**GIVEN DATA:**
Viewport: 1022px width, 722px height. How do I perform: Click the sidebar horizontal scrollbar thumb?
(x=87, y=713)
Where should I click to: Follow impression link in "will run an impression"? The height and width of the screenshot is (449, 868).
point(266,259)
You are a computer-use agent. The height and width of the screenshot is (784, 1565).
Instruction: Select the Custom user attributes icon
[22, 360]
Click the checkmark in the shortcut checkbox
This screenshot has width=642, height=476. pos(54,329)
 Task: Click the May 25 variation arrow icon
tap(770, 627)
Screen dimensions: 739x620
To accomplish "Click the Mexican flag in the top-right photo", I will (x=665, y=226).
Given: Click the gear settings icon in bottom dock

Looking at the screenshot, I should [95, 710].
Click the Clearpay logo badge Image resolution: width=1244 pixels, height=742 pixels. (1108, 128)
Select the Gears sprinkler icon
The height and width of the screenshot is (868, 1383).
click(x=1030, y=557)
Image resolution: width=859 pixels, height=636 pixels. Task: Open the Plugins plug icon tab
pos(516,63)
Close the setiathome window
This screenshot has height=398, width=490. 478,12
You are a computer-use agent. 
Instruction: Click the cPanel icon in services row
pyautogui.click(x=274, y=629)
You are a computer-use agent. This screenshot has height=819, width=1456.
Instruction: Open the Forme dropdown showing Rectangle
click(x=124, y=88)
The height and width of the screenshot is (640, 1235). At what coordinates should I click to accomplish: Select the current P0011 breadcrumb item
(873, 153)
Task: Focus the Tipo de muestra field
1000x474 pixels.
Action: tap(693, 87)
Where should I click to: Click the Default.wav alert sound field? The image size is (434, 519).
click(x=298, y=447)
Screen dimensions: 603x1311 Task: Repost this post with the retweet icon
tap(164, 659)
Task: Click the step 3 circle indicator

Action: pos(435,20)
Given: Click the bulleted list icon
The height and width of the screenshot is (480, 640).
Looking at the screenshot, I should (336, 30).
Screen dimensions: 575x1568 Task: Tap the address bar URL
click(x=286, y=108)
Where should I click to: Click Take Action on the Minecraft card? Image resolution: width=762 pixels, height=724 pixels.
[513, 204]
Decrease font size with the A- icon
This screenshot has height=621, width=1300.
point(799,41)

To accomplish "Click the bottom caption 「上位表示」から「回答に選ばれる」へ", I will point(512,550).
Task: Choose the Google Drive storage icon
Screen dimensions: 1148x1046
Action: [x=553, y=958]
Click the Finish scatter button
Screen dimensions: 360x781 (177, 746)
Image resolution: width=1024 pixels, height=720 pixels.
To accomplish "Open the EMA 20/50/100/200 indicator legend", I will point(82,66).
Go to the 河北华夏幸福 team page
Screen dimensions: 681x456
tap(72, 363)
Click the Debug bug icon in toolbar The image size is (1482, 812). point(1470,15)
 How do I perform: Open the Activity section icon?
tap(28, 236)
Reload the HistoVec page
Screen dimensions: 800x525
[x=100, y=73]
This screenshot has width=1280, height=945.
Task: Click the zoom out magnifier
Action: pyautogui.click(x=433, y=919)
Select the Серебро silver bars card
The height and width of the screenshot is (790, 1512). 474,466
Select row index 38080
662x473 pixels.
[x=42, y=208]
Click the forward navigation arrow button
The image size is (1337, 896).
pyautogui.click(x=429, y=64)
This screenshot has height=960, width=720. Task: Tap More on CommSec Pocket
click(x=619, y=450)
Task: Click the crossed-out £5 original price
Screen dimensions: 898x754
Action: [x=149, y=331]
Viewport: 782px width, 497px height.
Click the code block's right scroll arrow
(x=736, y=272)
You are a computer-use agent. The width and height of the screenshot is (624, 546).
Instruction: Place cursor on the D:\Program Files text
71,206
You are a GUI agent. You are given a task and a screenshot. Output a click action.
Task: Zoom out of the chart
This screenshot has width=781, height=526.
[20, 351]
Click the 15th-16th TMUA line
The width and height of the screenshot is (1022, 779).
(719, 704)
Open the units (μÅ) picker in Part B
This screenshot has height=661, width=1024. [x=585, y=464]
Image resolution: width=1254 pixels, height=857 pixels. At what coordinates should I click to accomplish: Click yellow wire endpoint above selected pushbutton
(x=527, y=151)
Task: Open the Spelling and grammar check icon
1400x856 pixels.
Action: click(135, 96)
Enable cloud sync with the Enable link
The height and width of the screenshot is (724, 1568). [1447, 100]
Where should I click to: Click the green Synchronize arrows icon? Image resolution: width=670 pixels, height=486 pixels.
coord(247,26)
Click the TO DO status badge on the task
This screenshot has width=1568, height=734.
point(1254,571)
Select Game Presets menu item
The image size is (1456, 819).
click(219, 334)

**WHAT YOU HAVE TO DO:** Where a line above holds the string "badge", copy that line.

**RESULT:**
Click the Clearpay logo badge Image resolution: width=1244 pixels, height=742 pixels. (1108, 128)
Click the TO DO status badge on the task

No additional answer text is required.